_SHORT EXERCISE_:
Copy the passage from the forum thread on open-minded cities in the Americas below word for word, starting at "## DarkLite (Dec" and ending at "(Mar 2, 2007)".
··· DOCUMENT EXTRACT
# Which cities in the Americas are more open-minded/liberal?



## Xusein (Sep 27, 2005)

New York, open-minded? Yes. Relaxed? *NO.*

Same thing would apply to Boston, DC, and any other large US city. If you want to find a relaxed liberal spot, that would probably be found in a college town out west or in New England or somewhere else. Didn't find Toronto to be very relaxed either.


----------



## DarkLite (Dec 31, 2004)

cities like acapulco, maui, nassau, cancun, st croix, aruba are very relaxing indeed. i dont know why they havent been mentioned. for liberal vegas definately tops the list. you can be whoever you want to be in LV! theres also the issue of orlando being RELAXING and LIBERAL. you can bring out the inner child without criticism and have a nice time too


----------



## amigoendf (Mar 2, 2007)

In the case of Cancun, yes is very relaxing, but not very liberal, because the authorities are very worried about show it as a "Family Friendly City" and not as a prostitution center.
······
··· PROVIDED MATERIAL
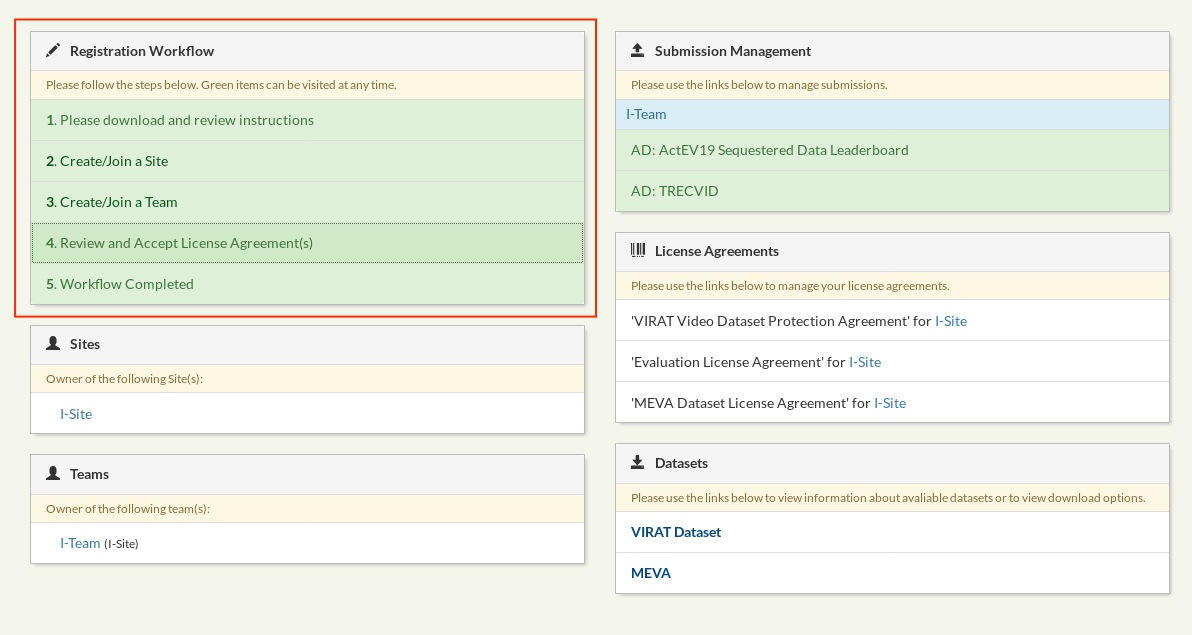Image resolution: width=1192 pixels, height=635 pixels.
Task: Open the ActEV19 Sequestered Data Leaderboard
Action: (x=768, y=149)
······
_TASK SOLUTION_:
## DarkLite (Dec 31, 2004)

cities like acapulco, maui, nassau, cancun, st croix, aruba are very relaxing indeed. i dont know why they havent been mentioned. for liberal vegas definately tops the list. you can be whoever you want to be in LV! theres also the issue of orlando being RELAXING and LIBERAL. you can bring out the inner child without criticism and have a nice time too


----------



## amigoendf (Mar 2, 2007)